We received a full response from the trustees dated 21 November stating that the charity has no private or public link with Ayatullah Nasir Makeren Shirazi. In their response the trustees adequately demonstrated that they acted quickly and responsibly protect the charity by removing references to an individual that could have called into question the charity's independence.
The trustees have satisfied the Commission that they have not, and do not intend to provide a platform to anyone who maintains extremist views and that they are aware of their legal duties in respect of this matter. I can confirm that we have now closed our assessment of this matter.
It is unclear what extraordinary piece of evidence was presented to the Commission that convinced them International Islamic Link had managed, in a matter of weeks, to change its existence from being the private office and mouthpiece for Iranian luminary Ayatollah Shirazi to having absolutely no link to the cleric whatsoever. The Commission has not yet responded to requests for further information.

In an age where violent political and religious extremism is thriving, the approach of the establishment has become dangerously simplistic, appearing merely eager to avoid confrontation. We can sum up their reply as: "Of course they can't be bad - when we asked them they denied it. So, of course, that's that."

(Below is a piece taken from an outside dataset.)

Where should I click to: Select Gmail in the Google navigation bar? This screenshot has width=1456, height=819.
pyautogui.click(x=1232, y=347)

On occasion, in fact, this is their reply. When a British organization called Limmud, which organizes a series of large Jewish conferences in the UK, decided to invite Dilwar Hussain of the Islamic Foundation to speak, a leading Limmud organizer dismissed the criticisms of the invitation out-of-hand:
The Islamic Society – and even the Islamic Foundation – is about as decent as any Muslim organisation might be. They express themselves strongly against extremism and they categorically condemn suicide bombing under any circumstances
The chairman of Hussain's Islamic Foundation, Khurshid Ahmad, is a vice-president of the extremist Islamist group Jamaat-e-Islami and a supporter of Bin Laden. The director is Dr. Manazir Ahsan, who helped coordinate the riots against Salman Rushdie's novel The Satanic Verses. The Islamic Foundation continues to be the leading publisher of books by Abul Ala Mawdudi, the founder of Jamaat-e-Islami, whom Lord Carlile noted, in his government paper on preventing violent extremism, was a dangerous influence in the radicalization of young Muslims.

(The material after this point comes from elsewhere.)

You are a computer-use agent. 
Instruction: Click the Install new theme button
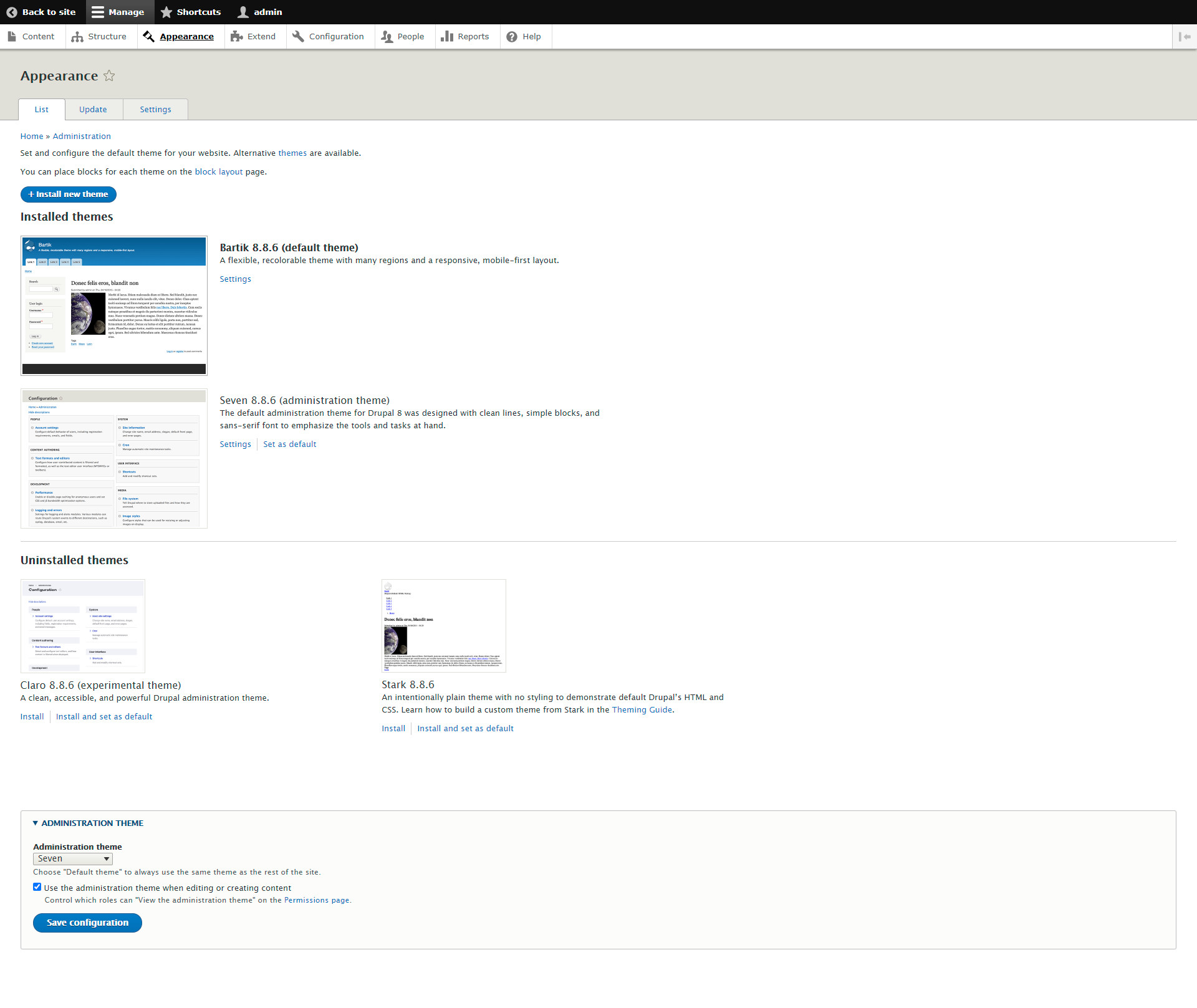coord(68,194)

In the case of International Islamic Link, Brent Council, to its credit, has stated that it has "not commissioned this organization since and have no future plans to fund them." While the provision of "tolerance" funds to an openly intolerant charity seems to have ended, it is nevertheless unacceptable that a mouthpiece of an extreme Iranian cleric can enjoy the financial benefits and public legitimacy afforded through charitable status. Further, if International Islamic Link applies for public funds in the future, its claim to be free of extremist tendencies is now bolstered by the Charity Commission's injudicious exoneration.

Trusting extremists to be honest about their extremism seems a particularly naïve and self-destructive approach, especially as Islamist groups learn to exploit the system instead of boldly calling for its destruction. The decision by government and others to tackle extremists by asking them for their thoughts on the matter has become a dishonest litany that, in the end, only emboldens extremist groups.